MichaelChirico / r-bugs

A ⚠️read-only⚠️mirror of https://bugs.r-project.org/
20 stars 0 forks source link

[BUGZILLA #17639] parse() doesn't honor unicode in NFD normalization #6813

Open MichaelChirico opened 4 years ago

MichaelChirico commented 4 years ago
r$> cat("\u65\u301", "\ue9")
é é
r$> parse(text = "\ue9 <- 1")
expression(é <- 1)

r$> parse(text = "`\u65\u301` <- 1")
expression(`é` <- 1)

r$> parse(text = "\u65\u301 <- 1")
Error in parse(text = "é <- 1") : <text>:1:2: unexpected input
1: e\xcc
     ^

Check the above code snippet. \u65\u301 and \ue9 are the same character of é in different normalization form. However, parse() only honor the NFC form.

The NFD form is fine inside the string quote though.

r$> parse(text = "'\u65\u301'")
expression('é')

METADATA

MichaelChirico commented 4 years ago

The root cause of this is that the "\u65\u301" variant is actually two characters, an "e" and a diacritic "´" (nchar() returns 2). The diacritic is not an alphanumeric character, hence the test in isValidName() (in gram.y) fails.
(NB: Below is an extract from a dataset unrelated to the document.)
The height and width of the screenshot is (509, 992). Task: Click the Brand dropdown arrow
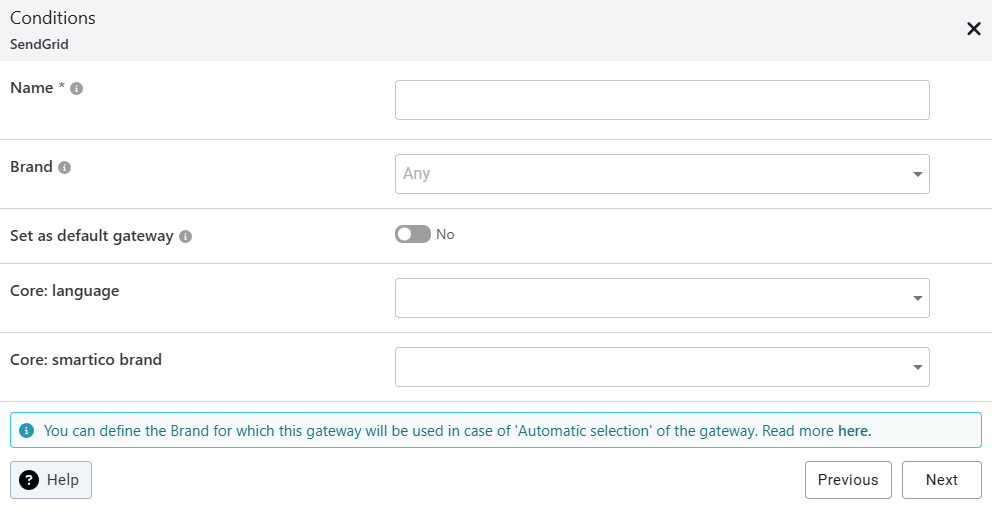coord(917,175)
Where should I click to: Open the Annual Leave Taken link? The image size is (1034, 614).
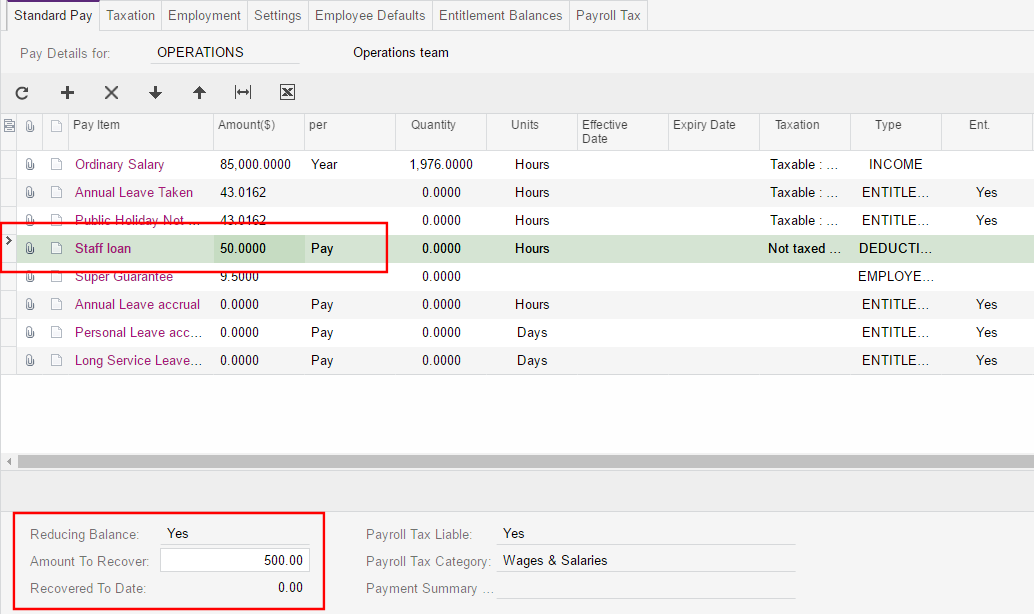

isValidName() uses iswalnum() & friends, but the decomposed é is not a wide character in that sense, so it checks first the "e" (=="\u65"), and then the "\u301" (accent aigu diacritic).

I don't think this is fixable unless we insert code to explicitly change the normalization, and I am not sure we'd want to do that at the parser level.

A workaround is to normalize in user space (package utf8 has code for that).


METADATA